Gardening provides an opportunity to enjoy outdoor activities while producing fresh fruits and vegetables for the table. Growing healthy produce offers many gardeners a sense of accomplishment as they watch their small plants mature and begin to bear fruits and vegetables. Plants require certain elements, including sunlight, water and nutrients to thrive and grow. Supply your garden plants with these necessary elements to encourage the healthy production of fruits and vegetables
Select a quality site in your landscape to grow your fruits and vegetables. Most fruit trees and plants, as well as vegetable plants require plenty of sunlight. Avoid areas with overhead trees or nearby structures that block light from reaching the soil. Choose a location that receives at least six hours of full sun. Many plants thrive in areas that allow between eight and 10 hours of light each day. Do not place your fruit or vegetable garden at the base of a hill. Low areas retain cooler temperatures. Choose an area close to a water supply. Many vegetables and fruits require supplemental watering.

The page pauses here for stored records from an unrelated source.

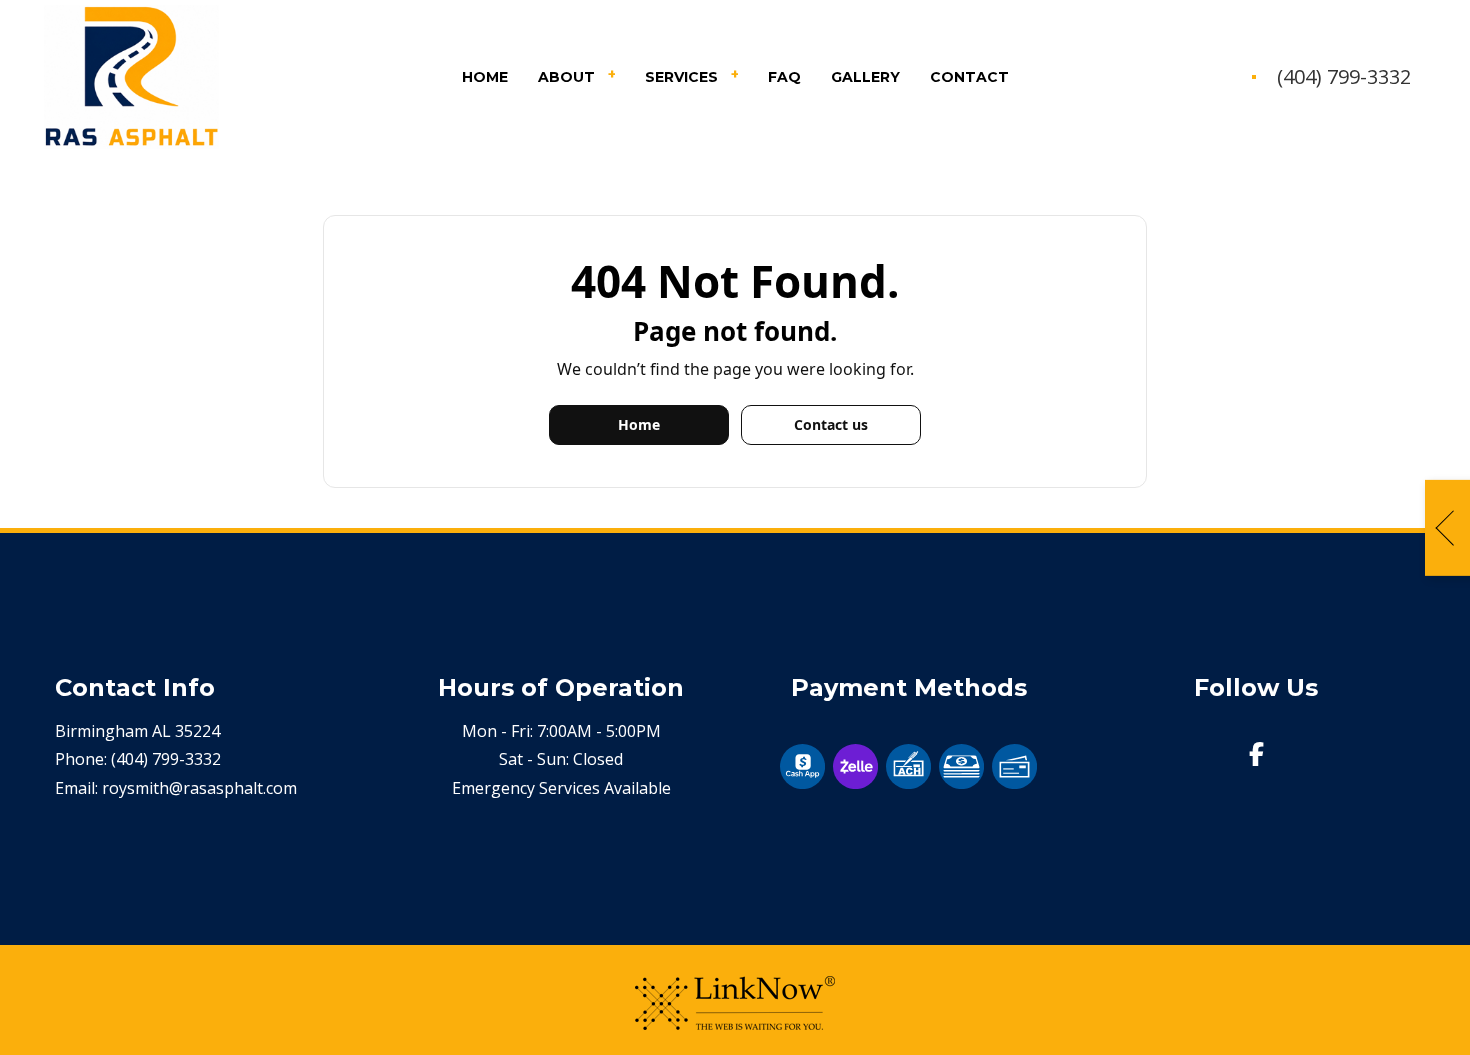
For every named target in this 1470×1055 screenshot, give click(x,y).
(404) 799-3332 (1344, 77)
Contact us (831, 424)
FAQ (784, 77)
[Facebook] (1257, 757)
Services (681, 77)
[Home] (131, 76)
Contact (969, 77)
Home (485, 77)
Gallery (865, 77)
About (566, 77)
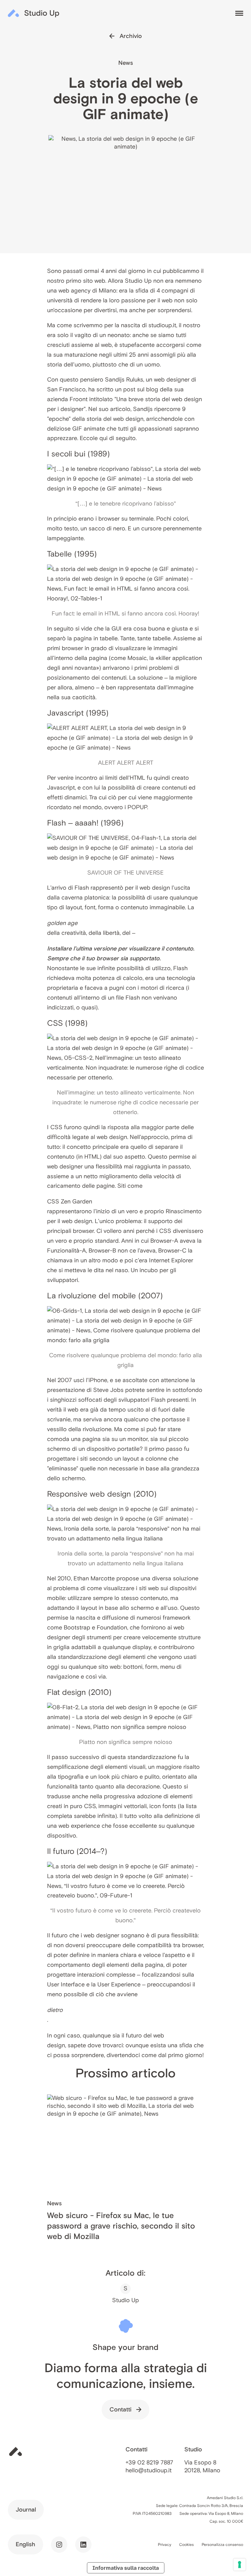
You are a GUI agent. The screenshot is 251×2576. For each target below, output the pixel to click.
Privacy (164, 2544)
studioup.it (162, 325)
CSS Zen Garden (69, 1201)
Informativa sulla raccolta (125, 2568)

Test the soil in your chosen location. A basic soil test reveals the overall health and composition of your existing soil and reveals which if any supplments are necessary. Gather the soil for your test from various areas of your selected site to obtain an overall reading. Add any recommended soil amendments to correct the health of your soil. Add some compost to increase the porosity of heavy soils and incorporate organic nutrients into sandy soils. Mix all soil additives into your existing soil with a garden shovel or rototiller. Repeat your soil test every few years to reveal possible cases of nutrient depletion in your garden soil.
Plant fruits and vegetables in prepared soil. Transplant potted plants into your garden by digging holes large enough to contain the entire rootball of each plant. Keep the surface of the soil around the rootball level with the surrounding surface. Backfill with the removed soil and tamp it down to remove air around the roots.
Water your fruits and vegetables to maintain slight moisture at the roots. Most vegetable plants require a minimum of 1 inch of water each week. Use a small garden trowel to scrape a small hole in the garden soil. Soil that appears dry 1 to 2 inches below the surface requires additional water. Increase the amount of water during very hot and dry periods.
Fertilize your fruit and vegetable plants to encourage quality produce. Fertilizers supply your plants with adequate amounts of nutrients during the vegetable and fruit production stages. Purchase fertilizers labeled for use on your specific types of plants and apply them according to the manufacturer's instructions.